Led by Radical Republican and Pennsylvania Representative Thaddeus Stevens, lawmakers had imposed expensive tariffs on the South that prevented any shipment of manufactured or agricultural goods and services outside the southern states. Other repressive policies were put in place as well.

Worse, northern opportunists came flooding into the South with carpetbags full of cash to purchase land and farms at rock-bottom prices from destitute southern people. Times were hard, and the Confederate states were being treated like a conquered country instead of a part of the United States.

Henry W. Grady helped change all of this. He was born in Athens in 1850; his father, William, was killed in 1864 during the fiercest fighting in his home state. After the war Grady graduated from the University of Georgia and studied law at the University of Virginia.

He returned south as a reporter-editor for the Atlanta Constitution. In 1880 he was able to purchase a part ownership of the newspaper. He soon became the South’s most famous journalist.

Grady helped educate northerners to southern states’ desperate plight by using humor. In one famous column, he told of a burial in Pickens County near Tate. He said the grave was dug through solid marble native to this area, yet the marble headstone came from Vermont. The burial was in a pine wilderness, but the pine coffin came from Cincinnati. An iron mine overshadowed the grave, but the coffin nails came from Pittsburg. Georgia was rich in natural undeveloped resources, yet furnished nothing for the funeral but the poor man’s body.

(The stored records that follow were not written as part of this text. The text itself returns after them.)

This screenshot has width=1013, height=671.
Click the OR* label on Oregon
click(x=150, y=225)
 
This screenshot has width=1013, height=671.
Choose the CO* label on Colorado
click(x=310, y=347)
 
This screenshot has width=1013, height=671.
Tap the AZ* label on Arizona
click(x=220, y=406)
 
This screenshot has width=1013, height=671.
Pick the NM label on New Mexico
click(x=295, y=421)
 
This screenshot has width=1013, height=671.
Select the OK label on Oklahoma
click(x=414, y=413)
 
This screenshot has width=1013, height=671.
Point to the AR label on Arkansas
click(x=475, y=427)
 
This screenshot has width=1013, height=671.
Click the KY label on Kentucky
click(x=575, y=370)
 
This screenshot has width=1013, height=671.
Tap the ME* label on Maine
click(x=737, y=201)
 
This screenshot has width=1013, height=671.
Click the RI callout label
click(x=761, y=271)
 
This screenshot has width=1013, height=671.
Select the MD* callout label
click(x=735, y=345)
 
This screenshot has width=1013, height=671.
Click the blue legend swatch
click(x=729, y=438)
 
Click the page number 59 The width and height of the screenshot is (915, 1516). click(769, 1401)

Grady became so well-known that he was invited to speak in New York and in 1886 delivered his famous “New South” speech, in which he told a skeptical audience he was glad “that human slavery was swept forever from American soil.”

On December 13, 1889, he spoke in Boston about the South’s race problems. Boston was located in the heart of Abolition Republicanism, the party that hated slavery and the South. Grady acknowledged inequities and told a shocked audience: “We shall give them [the freed slaves and their descendants] uttermost justice and abiding friendship. And whatever we do, into whatever seeming estrangement we may be driven, nothing shall disturb the love we bear this Republic.” Nowhere in the South, he said, were the people sworn to hate and vengeance “but everywhere to loyalty and to love.”

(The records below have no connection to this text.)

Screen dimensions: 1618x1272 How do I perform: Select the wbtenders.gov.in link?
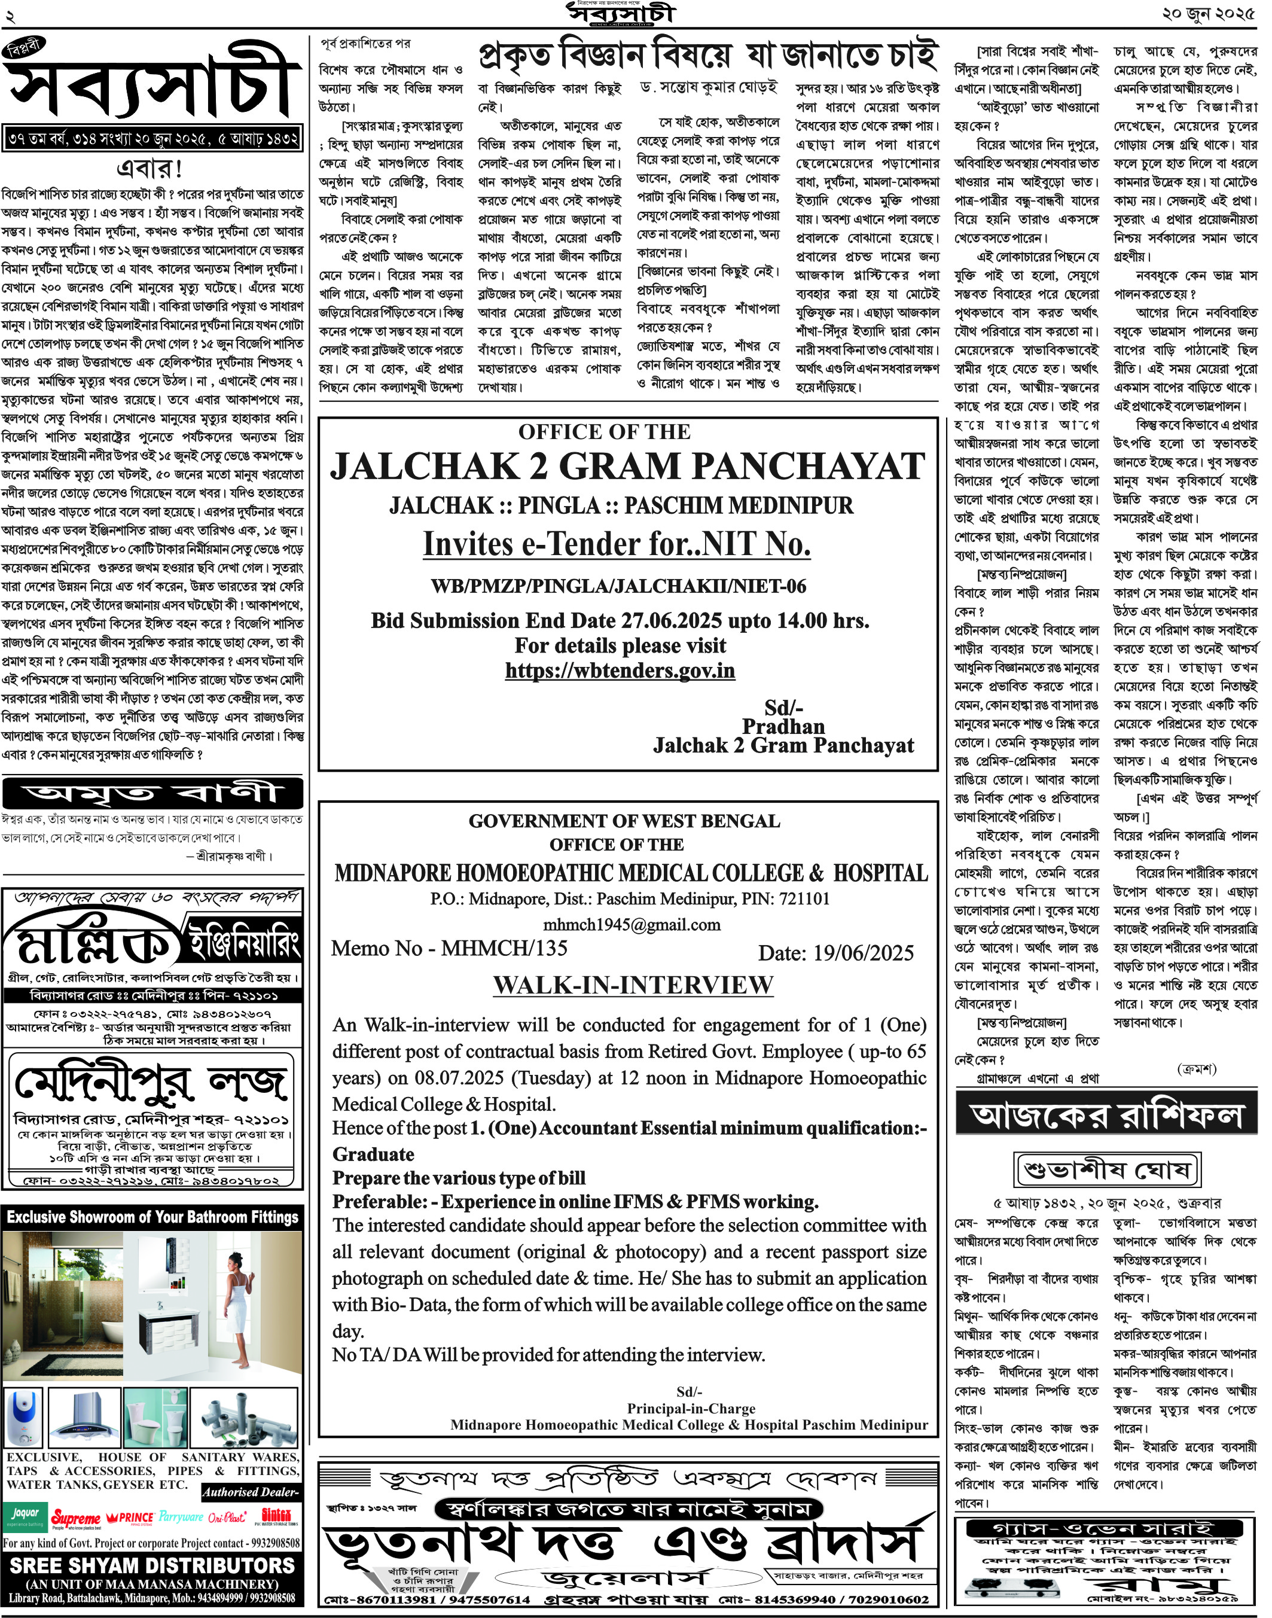[620, 671]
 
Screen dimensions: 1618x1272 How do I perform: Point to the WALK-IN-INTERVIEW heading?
[633, 985]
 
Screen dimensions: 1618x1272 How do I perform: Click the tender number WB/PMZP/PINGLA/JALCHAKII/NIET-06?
[618, 586]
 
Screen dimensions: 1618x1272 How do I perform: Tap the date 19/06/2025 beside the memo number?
[835, 953]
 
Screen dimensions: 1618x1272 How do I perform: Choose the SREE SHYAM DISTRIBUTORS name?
[152, 1567]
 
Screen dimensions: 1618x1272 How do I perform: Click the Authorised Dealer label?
[251, 1492]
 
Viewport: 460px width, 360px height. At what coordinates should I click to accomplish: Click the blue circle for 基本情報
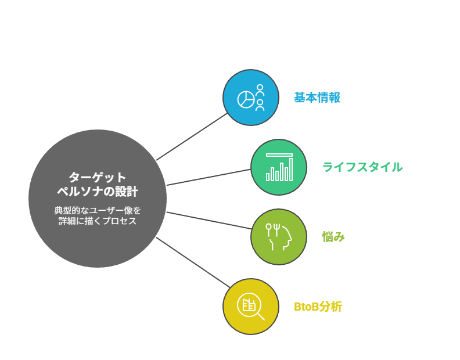point(251,98)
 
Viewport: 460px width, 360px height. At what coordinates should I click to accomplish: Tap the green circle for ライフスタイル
point(279,167)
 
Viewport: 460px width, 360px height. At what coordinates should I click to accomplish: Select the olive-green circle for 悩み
point(279,237)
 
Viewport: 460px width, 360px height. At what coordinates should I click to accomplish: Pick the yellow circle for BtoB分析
point(251,307)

Historian and writer James Lee wrote of Grady that he “had a conception of the colored race, and a solution that would not be settled by law, or by force or by editorials, written by northern newspapers at a distance from the South, but by love.”

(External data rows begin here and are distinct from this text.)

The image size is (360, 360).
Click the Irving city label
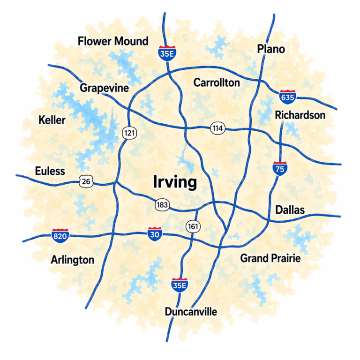click(175, 182)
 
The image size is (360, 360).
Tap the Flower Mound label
click(113, 41)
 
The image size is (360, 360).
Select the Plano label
click(271, 49)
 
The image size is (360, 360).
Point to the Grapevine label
click(104, 88)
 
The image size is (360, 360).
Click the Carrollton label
click(217, 83)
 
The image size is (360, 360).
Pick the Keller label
click(52, 120)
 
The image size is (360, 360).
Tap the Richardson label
click(300, 115)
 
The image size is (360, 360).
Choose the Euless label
click(50, 171)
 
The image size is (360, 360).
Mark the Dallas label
click(290, 210)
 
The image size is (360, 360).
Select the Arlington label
click(73, 260)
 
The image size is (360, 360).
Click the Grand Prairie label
click(270, 258)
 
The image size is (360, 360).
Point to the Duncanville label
click(191, 312)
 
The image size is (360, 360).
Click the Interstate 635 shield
click(287, 97)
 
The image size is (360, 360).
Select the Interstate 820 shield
click(60, 235)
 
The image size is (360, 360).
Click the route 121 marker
click(129, 133)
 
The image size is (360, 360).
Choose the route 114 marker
click(218, 128)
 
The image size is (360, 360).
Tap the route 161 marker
click(193, 227)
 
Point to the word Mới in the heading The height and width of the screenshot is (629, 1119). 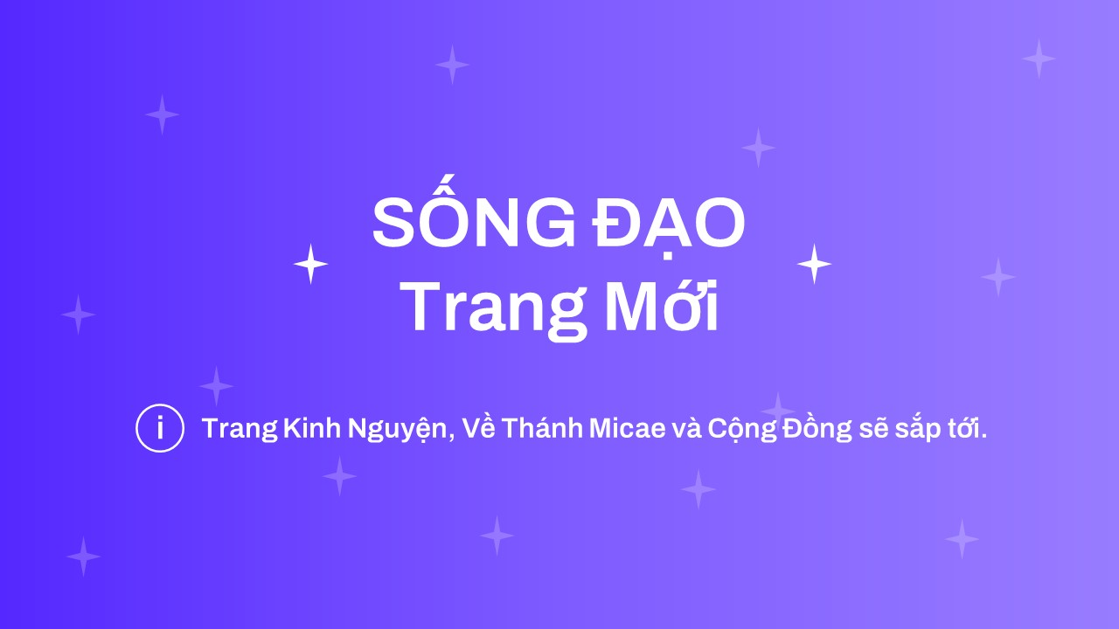tap(663, 304)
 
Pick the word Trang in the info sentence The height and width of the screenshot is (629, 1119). tap(240, 429)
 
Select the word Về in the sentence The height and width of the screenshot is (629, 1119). tap(478, 427)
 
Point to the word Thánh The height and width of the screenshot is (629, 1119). tap(542, 427)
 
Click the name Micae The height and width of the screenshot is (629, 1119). tap(628, 428)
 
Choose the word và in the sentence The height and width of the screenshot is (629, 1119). tap(687, 427)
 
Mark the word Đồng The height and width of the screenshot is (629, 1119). tap(817, 429)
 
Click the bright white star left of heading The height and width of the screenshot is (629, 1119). tap(310, 264)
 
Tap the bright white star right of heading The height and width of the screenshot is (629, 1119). tap(814, 264)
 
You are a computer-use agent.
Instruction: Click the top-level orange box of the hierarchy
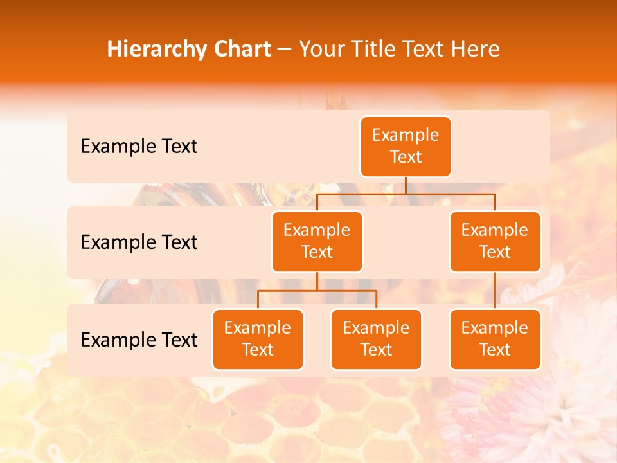coord(406,147)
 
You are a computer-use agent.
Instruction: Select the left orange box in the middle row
coord(317,242)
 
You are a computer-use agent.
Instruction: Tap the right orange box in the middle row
coord(495,242)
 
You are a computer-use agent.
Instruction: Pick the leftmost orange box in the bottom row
coord(258,340)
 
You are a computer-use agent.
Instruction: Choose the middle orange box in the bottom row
coord(376,340)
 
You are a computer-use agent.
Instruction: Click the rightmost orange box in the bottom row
coord(495,340)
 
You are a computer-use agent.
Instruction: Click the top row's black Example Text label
coord(139,147)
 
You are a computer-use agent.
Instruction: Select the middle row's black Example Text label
coord(139,242)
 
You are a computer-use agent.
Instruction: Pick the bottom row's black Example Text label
coord(139,340)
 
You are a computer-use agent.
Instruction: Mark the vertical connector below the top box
coord(406,185)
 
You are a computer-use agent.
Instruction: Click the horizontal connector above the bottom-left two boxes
coord(317,291)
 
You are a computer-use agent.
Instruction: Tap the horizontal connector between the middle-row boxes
coord(406,194)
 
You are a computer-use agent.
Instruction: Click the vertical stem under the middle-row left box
coord(317,281)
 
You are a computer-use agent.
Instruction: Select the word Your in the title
coord(321,50)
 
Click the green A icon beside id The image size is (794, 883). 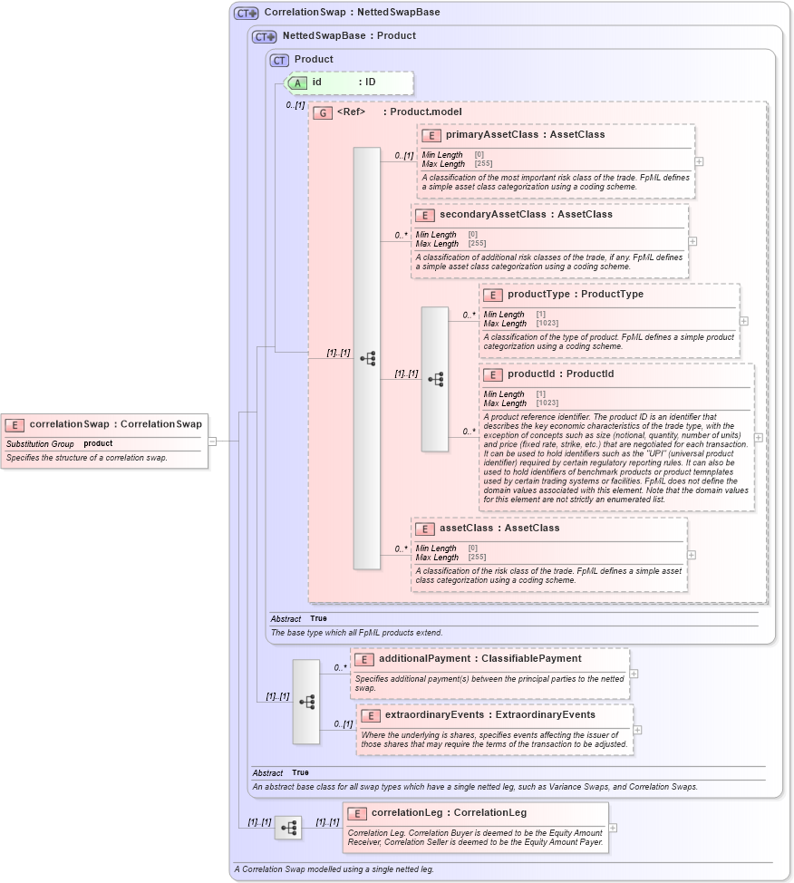click(298, 82)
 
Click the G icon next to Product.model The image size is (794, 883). click(323, 112)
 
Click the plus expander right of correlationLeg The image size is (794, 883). click(614, 827)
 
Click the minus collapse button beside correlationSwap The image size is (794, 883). click(212, 442)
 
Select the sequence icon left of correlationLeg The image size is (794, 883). click(288, 828)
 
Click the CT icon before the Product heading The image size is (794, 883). click(280, 60)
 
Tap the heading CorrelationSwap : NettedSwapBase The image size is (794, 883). click(352, 13)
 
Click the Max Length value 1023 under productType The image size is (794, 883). click(547, 324)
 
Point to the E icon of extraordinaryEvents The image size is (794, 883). click(370, 715)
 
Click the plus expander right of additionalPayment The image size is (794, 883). click(634, 674)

Both speeches were widely reported and helped change northern people’s perception of the South for the better. Sadly, soon after his Boston speech, Grady became ill and died of pneumonia.

In the next election, many of Thaddeus Stevens’s Radical Republicans were defeated, and soon after, most Reconstruction policies were reversed.

Grady’s two speeches are given credit for helping reintegrate the states of the former Confederacy into the Union. He was truly the Atlanta Constitution’s greatest editor. His imposing marble statue is across from the old AJC building on Marietta Street in downtown Atlanta.

There are many institutions and places named after him, including Grady County, Grady Mem-orial Hospital and The Henry W. Grady School of Journalism and Mass Communication at UGA.

Henry W. Grady helped change our world in Georgia “with loyalty and love.” He was a great American.

(Note: This is the third in a series of columns about Georgia history during and after the Civil War.)